= Tunagate =

1985 Canadian political scandal

Tunagate was a 1985 Canadian political scandal involving large quantities of tuna that had been declared unfit for human consumption that were sold to the public under order of the Minister of Fisheries and Oceans, John Fraser.

The story broke on September 17 in the CBC program The Fifth Estate. Fisheries inspectors had found that StarKist Tuna, processed by a New Brunswick plant, had spoiled, and declared that it was "unfit for human consumption."

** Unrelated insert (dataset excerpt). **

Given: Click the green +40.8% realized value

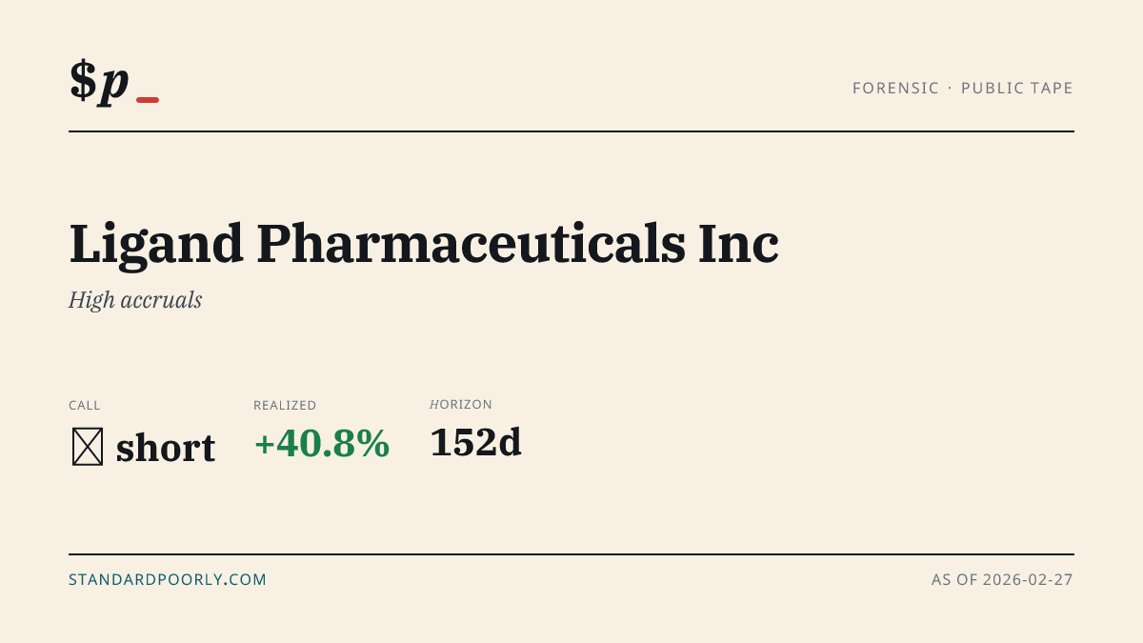Looking at the screenshot, I should [x=322, y=444].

A St. Andrews, New Brunswick plant had processed the tuna, and the forced destruction of a million cans of tuna would likely cause the plant to close down. The owners of the plant thus lobbied fisheries minister Fraser. He decided the tuna should be allowed on store shelves. He later defended himself saying he felt the business owners were right that the inspectors were too severe, or that the inspectors could have made a mistake. He also stated that he had two other independent groups test the tuna, but the laboratory that did these tests later revealed that their testing was not complete when Fraser made his decision.

The day after the story broke, both opposition parties attacked Fraser, and on Thursday, a recall of the tuna was announced. The following Monday Fraser resigned, mostly settling the affair. Rules were changed to make it impossible for ministers to overrule the decision of food inspectors.

The main unanswered question was how much Prime Minister Brian Mulroney knew at the time. Fraser at first stated that he had informed the Prime Minister's Office. Mulroney originally said so as well. Almost immediately afterwards both recanted and stated that Mulroney had not been informed until the story had broken. Mulroney was also accused of being less than truthful when he told The New York Times he had fired Fraser as soon as he had heard of the affair, when in fact it had taken six days.

Despite intense national coverage for many weeks, in the end, the story ended up being mostly forgotten. Today there remains no evidence of any people getting sick from the tuna that was sold. Fraser's career recovered and eventually he became Speaker of the House of Commons. The reputations of both StarKist Canada and the Mulroney government were hurt, however. StarKist, which had enjoyed a thirty-nine percent market share, saw it collapse to near zero, and in 1991, it pulled out of Canada. The four hundred employees of the New Brunswick plant were put out of work as one of the largest employers in Charlotte County shut down.